41 M.J. 537 | N.M.C.C.A. | 1994
The principal issue presented in this case concerns the effect of contradictory instructions the military judge gave on the voting requirements for the threshold question of reconsidering a sentence. The appellant raises this issue in the first of two assign
Consistent with his pleas, the appellant was convicted of (a) twelve specifications of disobeying general regulations concerning the possession and transportation of ammunition, the importation of firearms and firearm parts and accessories, and the sale or transfer of firearms and ammunition to non-tax-exempt individuals in the Philippines; (b) three specifications of signing false U.S. Postal Service Customs Declarations that failed to disclose the presence of firearms, firearm parte and accessories and ammunition in overseas mail shipments; and, (c) one specification of soliciting another to violate a general regulation by transferring U.S. military property to a foreign national in violation, respectively, of Articles 92, 107, and 134, UCMJ, 10 U.S.C. §§ 892, 907, 934. A panel of eight officer and enlisted members sentenced the appellant to confinement for 3 years, forfeiture of $250.00 pay per month for 12 months, reduction to pay grade E-l, and a letter of reprimand.
I.
Near the conclusion of a lengthy and vigorously contested sentence hearing where the maximum sentence to confinement exceeded 10 years, the members returned to the courtroom from their deliberations, announced they had a request for reconsideration, and asked for guidance. Record at 369. The military judge then embarked on the unenviable task of explaining the intricacies of voting on sentence reconsideration. The issue before us now, however, did not arise until the members began to ask questions and the following dialogue ensued:
MEMBER (Lieutenant Colonel Smith): What I’m confused is, if you reopen the balloting, is it then an affect then [sic] on what the new sentence could be?
MJ: No. If you reopen it again, then you go back to the rules I told you.
MEMBER (Lieutenant Colonel Smith): Even though it may end up that you originally went either for an increase or a decrease and you end up with something different in the opposite direction?
MJ: Yes, that’s correct, but you just have to have the certain required concurrence that I’ve told you to do it again.
Yes, Captain Watson?
MEMBER (Captain Watson): Sir, if we reconsider to decrese [sic] the sentence and we get the three member vote to open it for reconsideration and then in our reconsideration the vote ends up being more severe than the initial vote was, that’s allowable because we met the three member vote to reopen as long as the sentence is ultimately agreed upon by the six members, the majority? ____
MJ: You can only vote with a view toward decreasing. You would have to go back and decide if you’re voting to reconsider with a view toward increasing it or decreasing it. And if you’re going to vote to increase it, you would have to have five. And if you vote to — if the proposal is to decrease it, then you have to have three.
TC: Sir, I believe the question is, once they have voted to reballot to reconsider the sentence, is the prior vote in any way controlling over what the ultimate sentence might be?
MEMBER (Lieutenant Colonel Smith): In this case if the vote is accepted to reconsider in light of decreasing the sentence, then the court may not consider a sentence any more severe than the one that has already been agreed upon; is that correct, sir, or if the vote is open to consider lessening the sentence, then we cannot consider a sentence that is more severe than the one that has already been agreed*539 upon because the vote was to lessen the severity?

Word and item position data
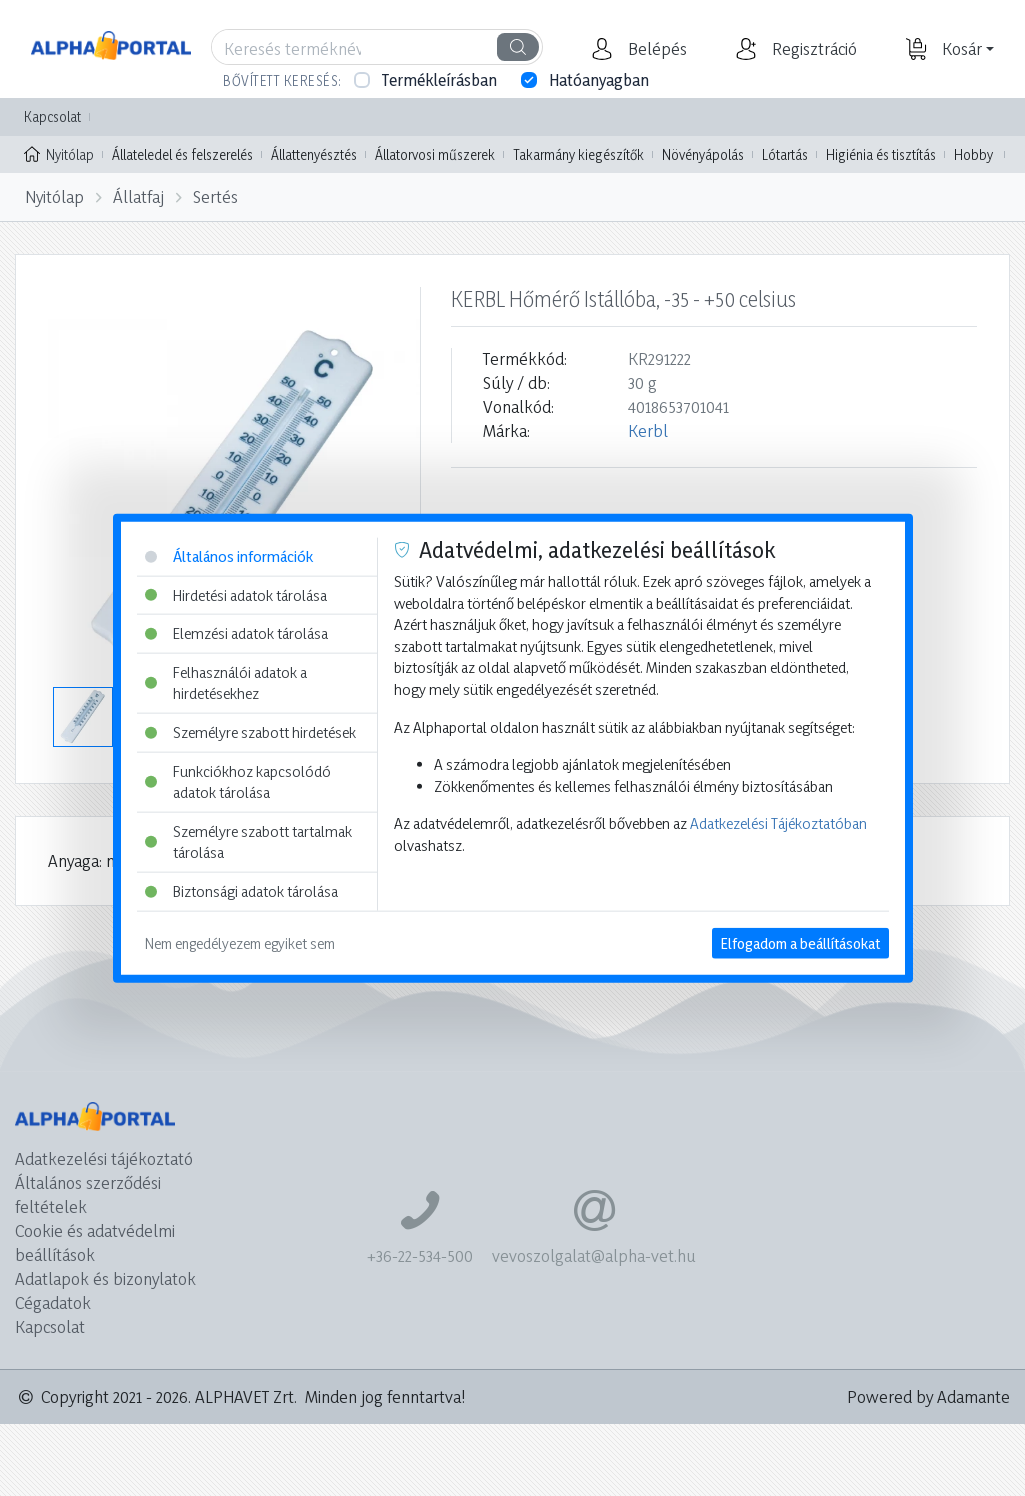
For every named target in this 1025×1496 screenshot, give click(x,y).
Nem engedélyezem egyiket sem (240, 942)
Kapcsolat (52, 116)
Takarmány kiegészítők (578, 154)
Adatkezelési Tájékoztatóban (778, 823)
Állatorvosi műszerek (435, 154)
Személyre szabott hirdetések (250, 732)
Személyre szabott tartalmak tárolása (248, 842)
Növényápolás (703, 154)
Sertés (215, 196)
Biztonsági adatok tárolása (241, 891)
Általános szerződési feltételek (88, 1194)
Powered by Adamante (928, 1396)
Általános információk (229, 556)
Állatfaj (138, 196)
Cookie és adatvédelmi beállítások (95, 1242)
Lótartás (785, 154)
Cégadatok (53, 1302)
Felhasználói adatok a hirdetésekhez (226, 682)
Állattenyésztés (314, 154)
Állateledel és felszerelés (182, 154)
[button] (655, 49)
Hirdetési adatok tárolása (236, 594)
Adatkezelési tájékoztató (104, 1158)
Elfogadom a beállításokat (800, 942)
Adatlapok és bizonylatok (105, 1278)
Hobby (973, 154)
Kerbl (648, 430)
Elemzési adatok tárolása (236, 633)
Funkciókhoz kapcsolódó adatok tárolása (238, 781)
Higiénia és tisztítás (881, 154)
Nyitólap (59, 153)
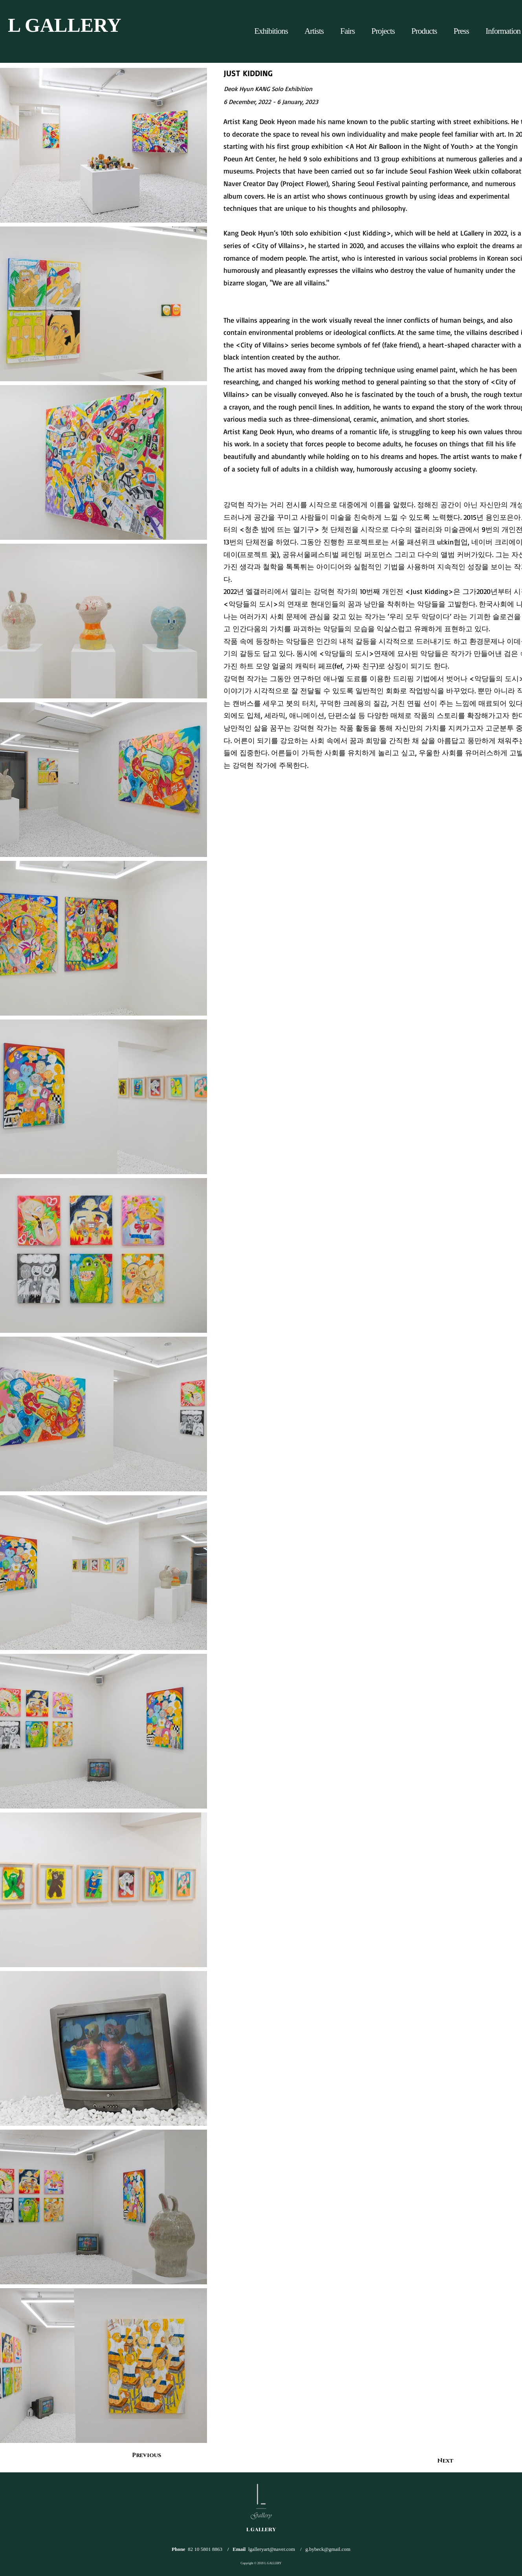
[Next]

» **PROBLEM A**
In the court opinion, what term of confinement did the panel of members impose on the appellant?
» **PROBLEM B**
Pick up the court opinion on sentence reconsideration after its final sentence and continue it.

» **RIGHT ANSWER A**
Confinement for 3 years.

» **RIGHT ANSWER B**
MJ: Quite frankly, some of the guidance we have is not a model of clarity in the judge’s guide here and this is why I’m sitting here trying to ponder as to how to answer your specific questions. If you do as a result of you [sic] ballot on reconsideration get to the point where you’ve reconsidered, then you adhere to all my original instructions. So, you’re basically starting all over again at that point. Any objection from counsel?
TC: Sir, that is my understanding of the law. Once they vote and take a reballot, then all sentences are open again.
MJ: That’s my understanding. I’m not aware of any law to the contrary. Any objection from the defense to that?
DC: That’s our understanding, sir.
Record at 371-72.
Conflicting guidance was obviously given concerning whether, once a vote had been taken to reconsider the previously agreed upon but unannounced sentence, a new sentence could be arrived at that was contrary to the view expressed in the request to reconsider. That is, as Lieutenant Colonel Smith tried to say it: (a) if a vote is taken and passed by the necessary number to reconsider the sentence with a view to decreasing it, can increased punishments also be considered and agreed upon? or (b) if the vote is taken and passed by the necessary number to reconsider the sentence with a view to increasing it, can lesser punishments also be considered and agreed upon? Earlier in the dialogue and consistent with his initial instructions, the military judge appears to answer both questions in the negative, but at the conclusion of his guidance, the judge appears to answer both questions affirmatively.
Since we do not know whether the members had a request to reconsider with a view to increase or a view to decrease, the appellant contends that his punishment may have been increased without the necessary majority agreeing to reconsider with that view. He suggests, in other words, that by allowing the members to believe they could reconsider the whole spectrum of punishments under the guise of a vote to reconsider with a view to only decreasing the previously agreed upon sentence — which would have only required the concurrence of more than one-third of the members
II.
From the pleadings submitted to us on this issue, both the appellant and, to a limited extent, the Government appear to agree that, if the military judge’s instructions permitted the members to reconsider the whole spectrum of punishments when they had only voted to reconsider with a view to reducing the sentence, those instructions were erroneous. The Government contends, however, that any error that resulted from the possible increase of the appellant’s sentence following a vote to reconsider with a view of decreasing the punishment would be harmless because (1) at least two-thirds of the members would have to agree on the more severe punishment and (2) that means that at least the simple majority needed to reconsider with a view to increasing would have necessarily voted to do so if a formal vote was taken.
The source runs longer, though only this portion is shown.